Text block ▸
---

Defendant's answer is to plead a contract. It is true, money had and received is not a proper action for breach of a contract which has not been rescinded. 1 Am.Jur.2d, Actions, § 14, p. 554. If plaintiff and defendant actually entered into a contract, plaintiff must fail under his theory and manner of presentation of his case. Stated otherwise, if there was a manifestation of mutual assent and a contract was made, plaintiff would have to seek rescission and all the issues would be changed.

The trial court recognized plaintiff's theory and defendant's response. It instructed the jury that in order to find for plaintiff they must find there was no contract. If it was intended there be no contract until the terms thereof were reduced to writing or if there was a material misrepresentation by defendant that prevented a mutual assent there would be no contract. In either event, plaintiff would be entitled to recover, otherwise not.

---

Problems and tasks ▸
**a.** Write out the part of the court opinion excerpt that opens with the words containing "Defendant's answer is" and closes with "would be changed.".
**b.** Answer these questions from the court opinion excerpt.
(i) According to the excerpt, what action is not proper for breach of a contract that has not been rescinded?
(ii) If a contract was made, what would the plaintiff have to seek?
(iii) What did the trial court tell the jury they must find in order to find for the plaintiff?
**c.** Extend the court opinion excerpt, starting right after its last sentence.
Nothing in the data that follows is needed.

Recorded data ▸

---

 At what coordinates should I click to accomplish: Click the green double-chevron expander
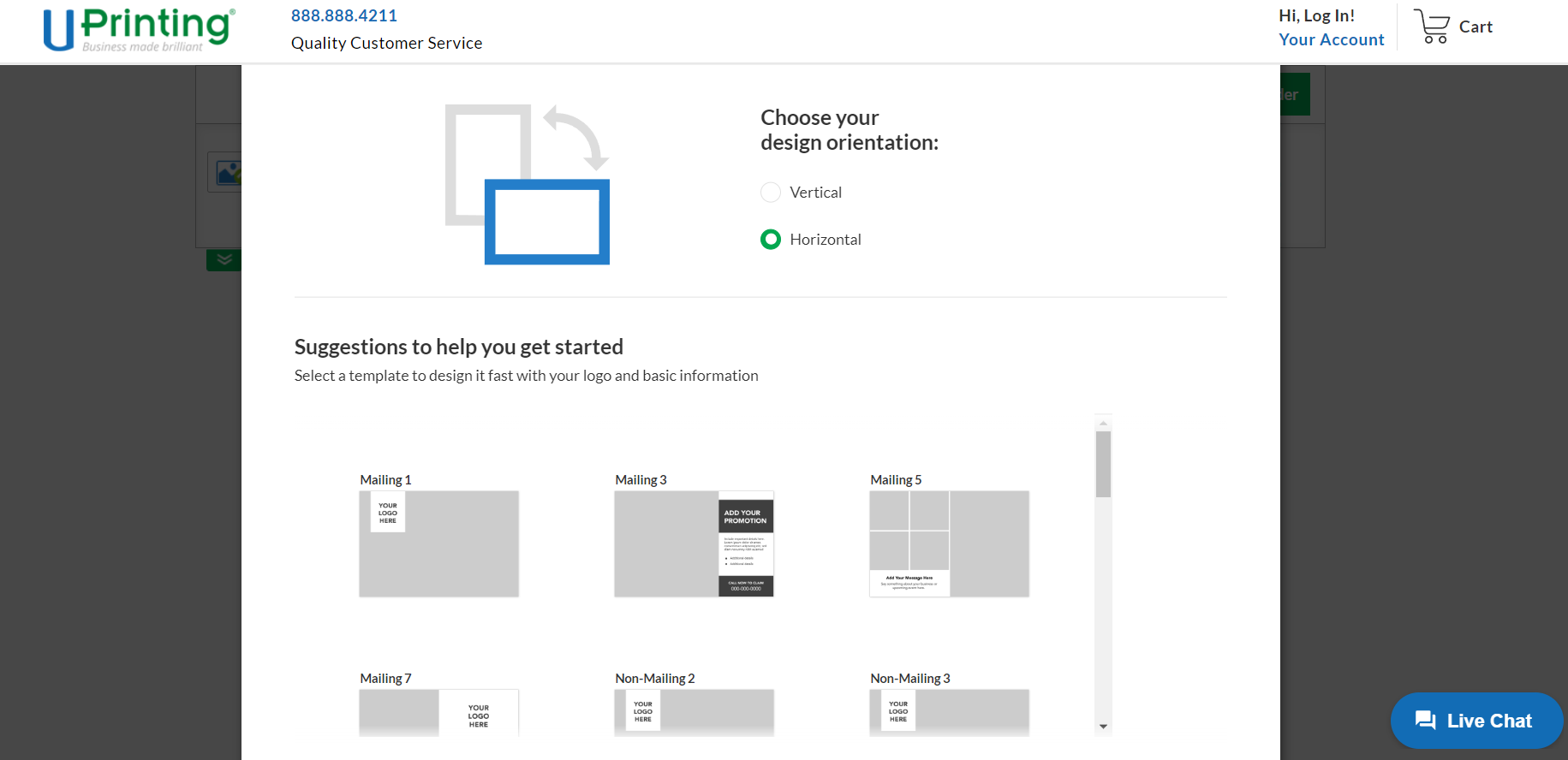point(224,260)
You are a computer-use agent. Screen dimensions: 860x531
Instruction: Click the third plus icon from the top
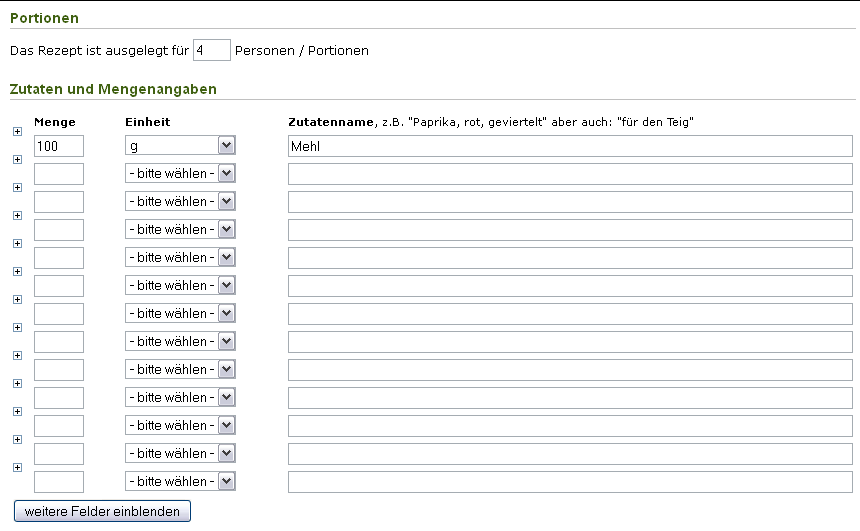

---

Answers for this exercise ▸
**a.**
Defendant's answer is to plead a contract. It is true, money had and received is not a proper action for breach of a contract which has not been rescinded. 1 Am.Jur.2d, Actions, § 14, p. 554. If plaintiff and defendant actually entered into a contract, plaintiff must fail under his theory and manner of presentation of his case. Stated otherwise, if there was a manifestation of mutual assent and a contract was made, plaintiff would have to seek rescission and all the issues would be changed.

**b.**
(i) Money had and received.
(ii) Rescission.
(iii) That there was no contract.

**c.**
II. As to the first issue, the court told the jury that if they found the parties orally agreed to enter into a written contract and that the contract was not to become effective until it was reduced to writing and signed by the parties, they need go no further as their verdict would have to be for plaintiff.

The instruction properly covered the law of oral contracts which may be made prior to a written contract. Marti v. Ludeking, 193 Iowa 500, 503, 185 N.W. 476:

'* * * The law is well settled in this state that, where the terms of an agreement are definitely fixed, so that nothing remains except to reduce them to writing, the oral contract will be upheld, unless it was understood by the parties that it was not to become effective until reduced to writing. Alexandria Billiard Co. v. Miloslowsky, 167 Iowa 395, 149 N.W. 504.'

However, the terms of the contract must be fully and definitely settled in the preliminary agreement or no such oral contract will be recognized. Snater v. Walters, 250 Iowa 1189, 1197, 98 N.W.2d 302; Brandt v. Schucha, 250 Iowa 679, 691, 96 N.W.2d 179. It is well to recognize we have no problem of ...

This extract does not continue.